Make us your home page

Today’s top headlines delivered to you daily.

(View our Privacy Policy)

Hernando School Board looks at ways to bring back courtesy busing

BROOKSVILLE — The Hernando County School Board on Tuesday took its first look at changing a controversial policy that eliminates busing for students living within 2 miles of their schools.

It's the first time the board has considered alternatives to the policy since it was approved in June 2011 as a cost-saving measure.

District staffers presented two plans that would reduce the district's 2-mile no-busing zone to 1 mile for certain age groups beginning with the 2014-15 school year.

The first option would provide busing for all elementary school students living more than a mile away from school by changing the start and end times at most of the district's 23 schools — in some cases by as much as an hour and 45 minutes.

The second option would enable busing for elementary and K-8 students living more than a mile from school by changing these times and by eliminating busing to magnet schools.

Changing start and end times would allow the district to use its equipment and resources more efficiently, saving about $250,000, said transportation director Doug Compton.

The elimination of busing to the district's three magnet schools would save an estimated $600,000, he said.

Neither option received a ringing endorsement from the board.

In this first scenario, the district would bus an additional 1,309 elementary school students. The district has 2,160 elementary school students living within 2 miles of school.

The second option involves the same changes to bell times, but also eliminates busing for students in the magnet programs at the district's three magnet schools.

That proposal would add busing for an additional 762 K-8 students living more than 1 mile away from school.

Items from a dataset

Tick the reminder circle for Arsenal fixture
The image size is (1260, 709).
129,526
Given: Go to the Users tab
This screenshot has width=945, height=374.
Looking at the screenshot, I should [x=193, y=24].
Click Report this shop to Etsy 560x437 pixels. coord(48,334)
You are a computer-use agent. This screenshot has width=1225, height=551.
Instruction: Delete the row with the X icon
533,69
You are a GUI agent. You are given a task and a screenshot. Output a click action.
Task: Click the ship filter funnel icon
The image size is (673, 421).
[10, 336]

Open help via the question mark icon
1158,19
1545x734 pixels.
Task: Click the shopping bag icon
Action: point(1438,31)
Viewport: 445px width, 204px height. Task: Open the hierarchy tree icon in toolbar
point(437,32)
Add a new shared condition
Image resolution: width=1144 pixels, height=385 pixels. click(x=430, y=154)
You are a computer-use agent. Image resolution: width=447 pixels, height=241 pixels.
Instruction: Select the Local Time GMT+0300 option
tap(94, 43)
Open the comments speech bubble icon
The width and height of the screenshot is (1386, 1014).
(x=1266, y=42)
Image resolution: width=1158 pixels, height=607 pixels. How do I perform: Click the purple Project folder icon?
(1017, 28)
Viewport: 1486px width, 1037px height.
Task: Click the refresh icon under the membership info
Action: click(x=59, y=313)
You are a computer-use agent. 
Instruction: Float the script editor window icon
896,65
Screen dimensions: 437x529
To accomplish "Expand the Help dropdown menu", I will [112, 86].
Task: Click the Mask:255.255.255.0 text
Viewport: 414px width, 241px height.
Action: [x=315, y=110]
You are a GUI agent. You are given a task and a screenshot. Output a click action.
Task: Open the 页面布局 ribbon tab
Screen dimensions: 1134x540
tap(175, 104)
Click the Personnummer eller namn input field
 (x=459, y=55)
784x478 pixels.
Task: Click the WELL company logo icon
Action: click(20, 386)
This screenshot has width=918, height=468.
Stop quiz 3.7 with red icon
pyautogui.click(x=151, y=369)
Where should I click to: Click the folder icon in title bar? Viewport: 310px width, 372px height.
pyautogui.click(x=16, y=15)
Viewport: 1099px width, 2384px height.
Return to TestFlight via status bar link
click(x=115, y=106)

JOB: Continue the news article about the Hernando County School Board's courtesy busing options, starting after its last sentence. The lines are not needed here.

EXPECTED OUTPUT:
The board didn't take action on either proposal.

Many indicated they would like more information, including the cost of bringing back busing for all students. Vice chairwoman Dianne Bonfield, noting that she has never supported the end of courtesy busing, said she would like to bring back busing for all students. She said the district should look hard for the money.

"What better way to spend it than on the safety and the security of our kids?" she asked.

A number of parents and politicians spoke in favor of returning busing for the students, stressing that kids' lives could not be put in jeopardy for the sake of money.

Board member Matt Foreman said that the conversation had to take money into account.

"We have to pay for it," he said. "We have a finite amount of money."

Compton, while he didn't have the exact numbers available, said bringing back busing for all those living within 2 miles of school would cost between $1.2 million and $1.4 million. The district would also need to purchase additional buses, which run about $100,000 apiece.

Compton was directed to produce more busing options to be discussed at a future workshop.

Danny Valentine can be reached at or (352) 848-1432. On Twitter: @HernandoTimes.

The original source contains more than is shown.